What is cost effectiveness of pediatric cancer care treatment?3 answersChildhood cancer treatment has been found to be cost-effective in LMICs, including Ethiopia, based on the evidence provided in the abstracts. The cost per DALY averted was estimated to be significantly less than Ethiopia's GDP per capita, indicating cost-effectiveness. A novel quantitative cost-effectiveness index for cancer treatment has been developed, which may help evaluate the value of different approaches and improve the balance between cost and effectiveness. Economic evaluations, such as cost and cost-effectiveness analysis, have been conducted in the field of childhood cancer therapy to identify areas for improving resource efficiency. The burden of childhood cancer can be effectively diminished through cost-effective interventions, leading to massive health and economic benefits and the prevention of millions of needless deaths.

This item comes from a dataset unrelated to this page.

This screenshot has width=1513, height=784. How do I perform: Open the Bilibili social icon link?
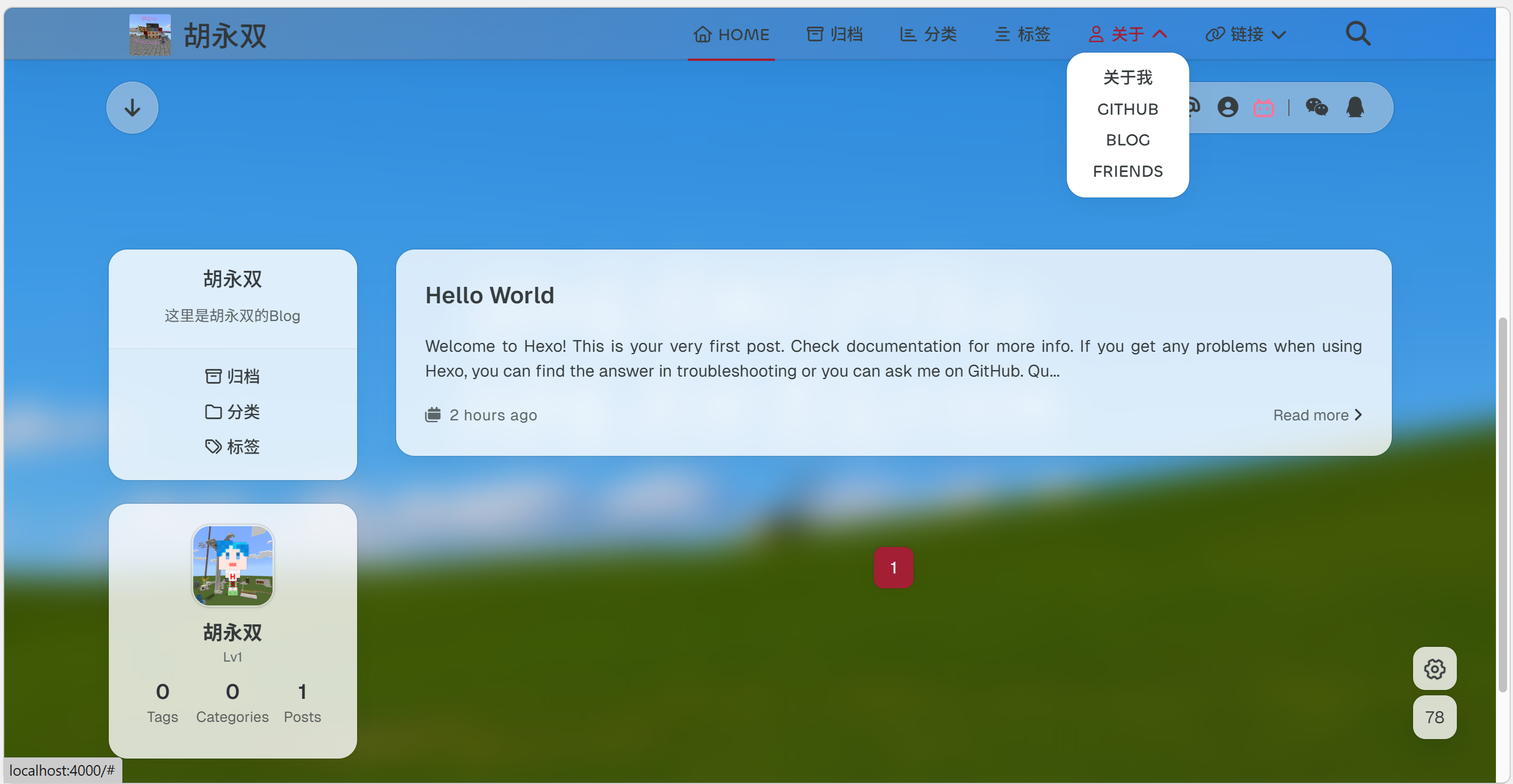(x=1263, y=108)
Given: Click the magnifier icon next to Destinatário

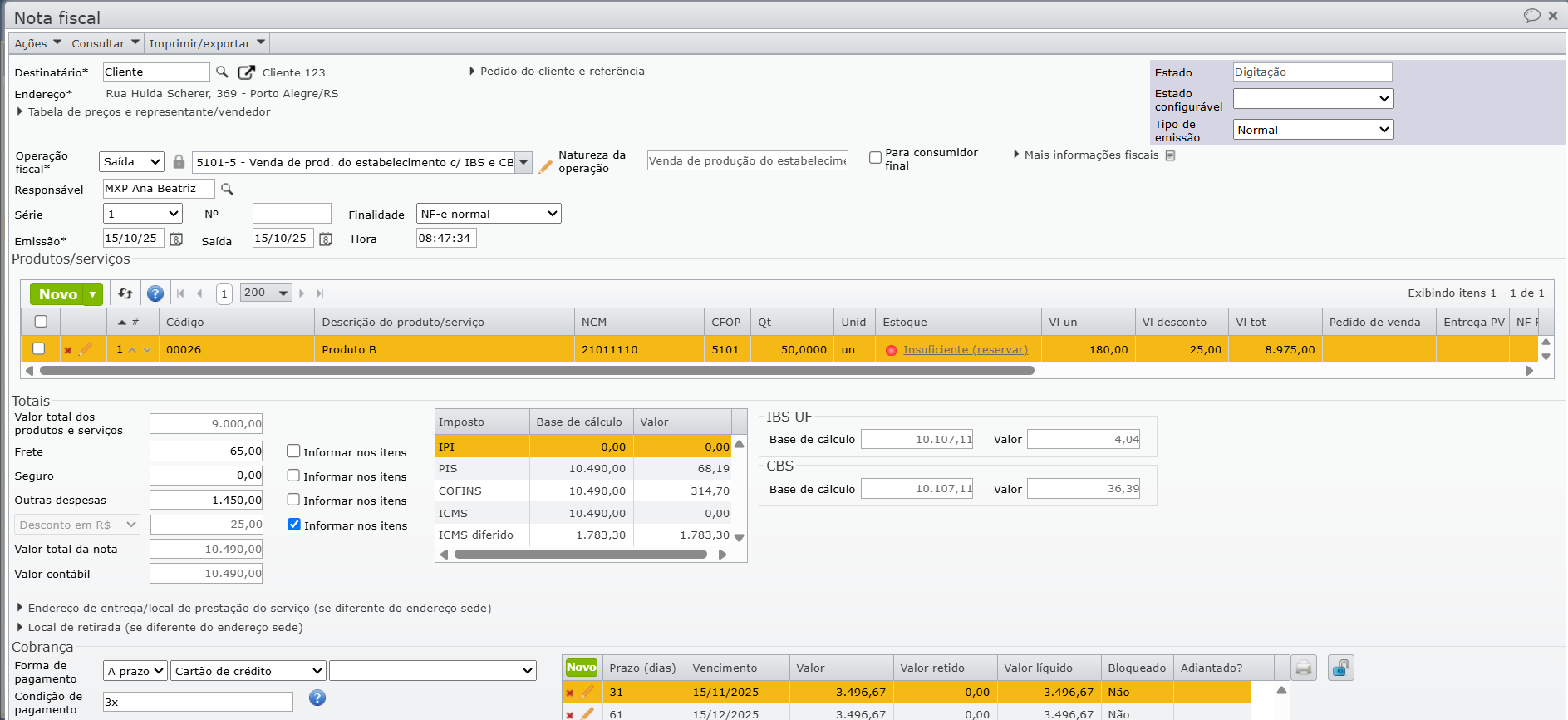Looking at the screenshot, I should pos(222,72).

How the standard cost system enables cost control and cost reduction?5 answersThe standard cost system enables cost control and cost reduction by providing a systematic and scientific approach to cost management. It combines cost planning, control, calculation, and analysis, allowing multinational companies to effectively manage costs in overseas branches. The system also includes intelligent cost control tools that monitor cost points in real time, identify cost waste, and track production operation to reduce losses. By introducing the concepts of active cost and reactive cost, the system enables online cost monitoring and timely tracking of cost waste, leading to improved production operation, scheduling, and management. Additionally, the standard cost system allows for the calculation of standard costs based on components and requirements, facilitating cost analysis and evaluation in individual order production. Using benchmark data, the system can quantify potential gains from operational improvements or better capacity management, providing valuable planning information for cost control efforts.